If enacted, the PFA would eliminate the majority of the provisions contained in Title I of the ACA. This includes the individual and employer mandates, the community rating provision, essential benefits requirements, and the establishment of the health benefit exchanges. However, the ACA provisions the PFA retains are just as notable as the provisions it removes. The PFA maintains the bans on lifetime and annual coverage limits, maintains the ACA ban on coverage exclusions based on preexisting conditions, continues to permit dependents to remain on their parents’ plan until age 26, keeps in place the ACA non-discrimination requirements, and maintains the ACA mental health parity coverage requirements. The PFA also does not repeal any provisions outside of Title I, leaving many features in place, such as Medicaid expansion and Medicare prescription drug plan provisions.

State Options

The PFA would shift the decision of how to implement health reform to individual states. The PFA allows states to choose between three options: 1) maintain the current ACA model using subsidies and health benefit exchanges to provide insurance coverage; 2) enact a market-based option or “state alternative;” or 3) select to design its own health system without federal funding. If a state fails to select one of the options by a certain date they will be deemed to have selected the market based option.

Option 1: Keep the ACA

States that elect to continue to operate under the ACA will be treated as if the changes to Title I of the Act in the PFA were never enacted. This will allow states to maintain health benefits exchanges and for eligible enrollees to receive federal subsidies and cost sharing reductions to purchase coverage from qualified health plans (“QHPs”). However, States may see a reduction in the exchange subsidies and costs sharing reductions available to enrollee as the PFA includes an additional provision designed to align federal funding between ACA states and states that elect the new market-based approach.
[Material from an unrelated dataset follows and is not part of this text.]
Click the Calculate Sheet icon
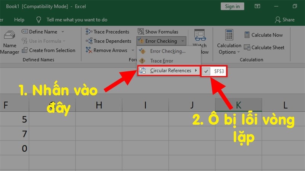 [x=247, y=47]
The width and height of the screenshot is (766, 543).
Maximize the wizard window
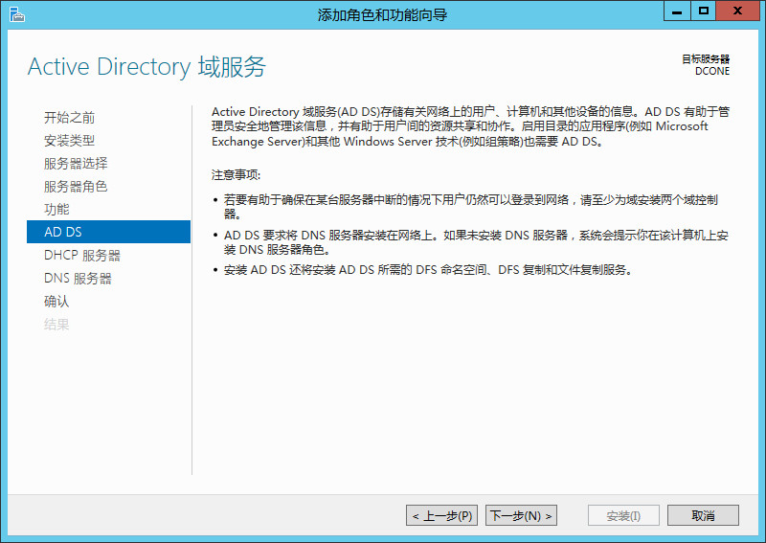(x=704, y=11)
Option 2: Market-Based Approach

The market-based approach, or “State Alternative” option, will allow states to essentially shift residents enrolled in QHPs and potentially Medicaid into a standard high-deductible health plan containing basic pharmaceutical coverage and some coverage for preventive care and free immunizations. Residents currently enrolled in QHPs will receive Roth health savings accounts (“HSAs”) funded through tax credits.  These tax credits will replace the advanced premium tax credits QHP-enrollees are currently eligible to receive with a tax credit that is similarly advanceable and refundable.  The tax credit is also adjustable based on the age, income, and geographic location of the enrollee.

States may also include the Medicaid expansion population under this market-based alternative, but only enrollees not otherwise eligible for Medicare coverage, and eligibility for federal Roth HSA contributions will be limited to those not enrolled in a federal healthcare or veterans benefit program. States can either administer the market-based solution themselves or they can allow the federal government to administer the system. The total amount of the tax credits available under the market based approach will be equal to 95 percent of the total projected ACA premium tax credits and cost-sharing subsidies that the state would have otherwise received.

What’s Next and What to Watch?

The PFA is the first of what may be many Republican plans to replace the ACA. Reports indicate other members of Congress, including Senator Rand Paul, are expected to release alternative plans in the near future. It is unlikely that any one plan will be enacted in the form that it is introduced. However, significant insight into what ultimate changes may occur can be gained by monitoring how stakeholders- such as members of Congress, the administration, and governors- respond to the various provisions contained in these proposals. Health care entities should closely monitor the provisions that appear to have support among the various stakeholders to ensure that there is sufficient time to react and adapt to the changing health care environment.